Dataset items

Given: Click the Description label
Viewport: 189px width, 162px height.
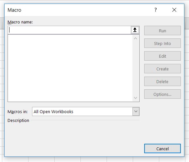Looking at the screenshot, I should point(18,120).
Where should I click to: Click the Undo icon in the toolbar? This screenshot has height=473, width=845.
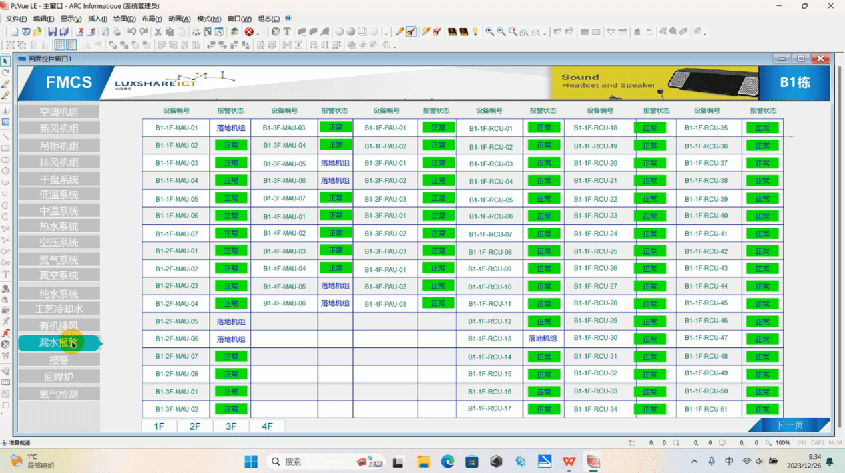131,31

▸ THE TASK:
What is needed is a word-for-word copy of the data, minus its pictures.

▸ RESPONSE AREA:
Given: Click the Description label
Viewport: 189px width, 162px height.
Looking at the screenshot, I should point(18,120).
Where should I click to: Click the Undo icon in the toolbar? This screenshot has height=473, width=845.
131,31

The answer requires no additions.